What to produce: Extract the full passage on regulations below, copying every word and punctuation mark without change.

Text to read:
Regulations – The Inevitable Endpoint

             If growing public sentiment and factionalism eventually lead to political office and power, then the inevitable endpoint is in the creation of new and potentially onerous government regulations. The single most effective method political office holders possess to influence events, reward supporters, and hobble adversaries is through the passage and enforcement of regulations. The framers of the U.S. Constitution were actually quite straightforward and committed as to this. Following the explanatory Preamble, the Constitution is written in descending order of importance. Article One of the Constitution, therefore the article that the framers placed the most significance on, describes the legislative branch of the new government, followed by the executive in Article Two and the federal judiciary in Article Three. In their minds there was no doubt that the conception, drafting, debating, and enacting of laws was the primary manner in which this republican experiment would work (small “r,” not upper case “R”).

Data excerpt:
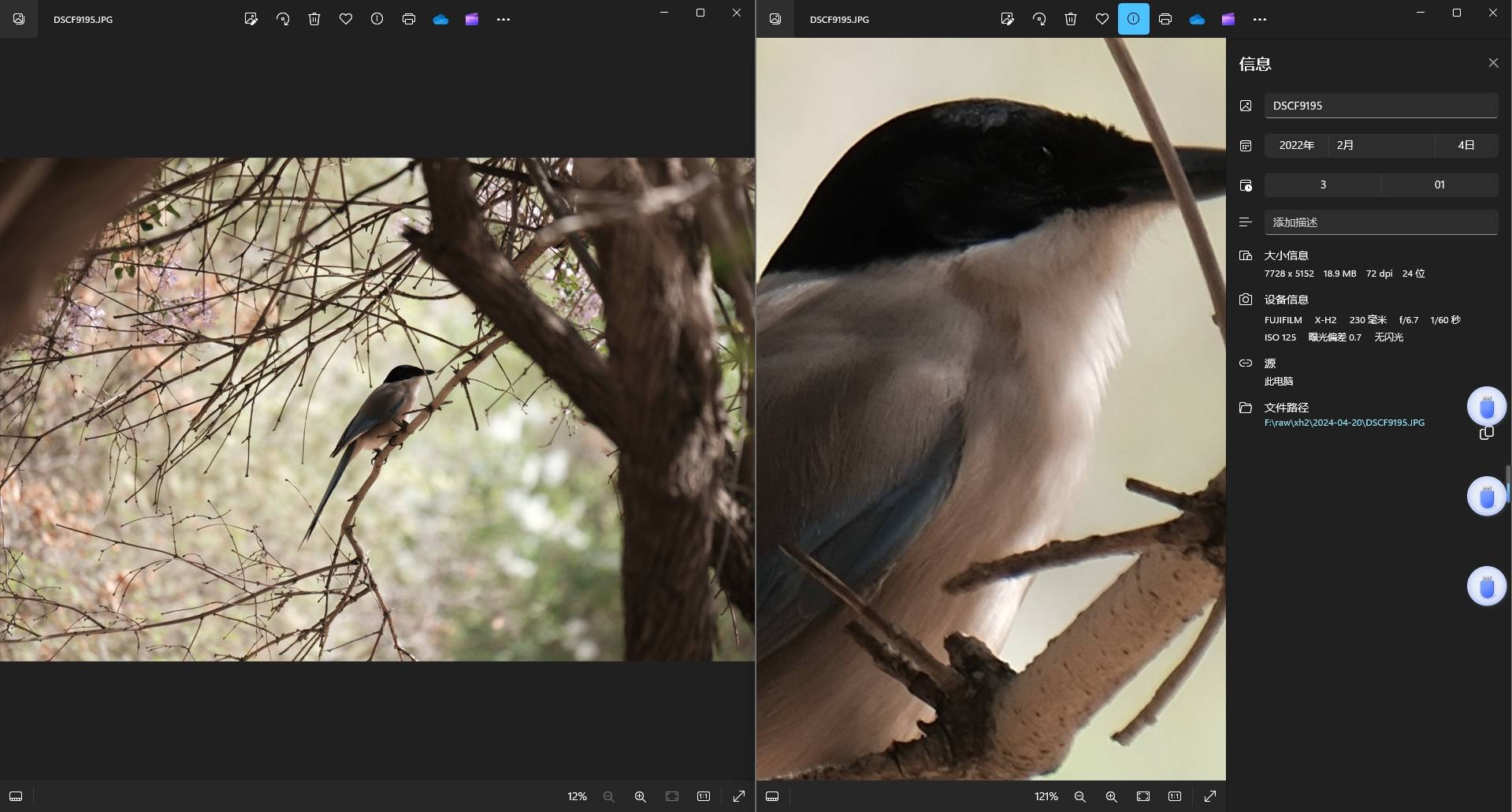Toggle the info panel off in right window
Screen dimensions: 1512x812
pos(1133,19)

Solution for this problem:
Regulations – The Inevitable Endpoint

             If growing public sentiment and factionalism eventually lead to political office and power, then the inevitable endpoint is in the creation of new and potentially onerous government regulations. The single most effective method political office holders possess to influence events, reward supporters, and hobble adversaries is through the passage and enforcement of regulations. The framers of the U.S. Constitution were actually quite straightforward and committed as to this. Following the explanatory Preamble, the Constitution is written in descending order of importance. Article One of the Constitution, therefore the article that the framers placed the most significance on, describes the legislative branch of the new government, followed by the executive in Article Two and the federal judiciary in Article Three. In their minds there was no doubt that the conception, drafting, debating, and enacting of laws was the primary manner in which this republican experiment would work (small “r,” not upper case “R”).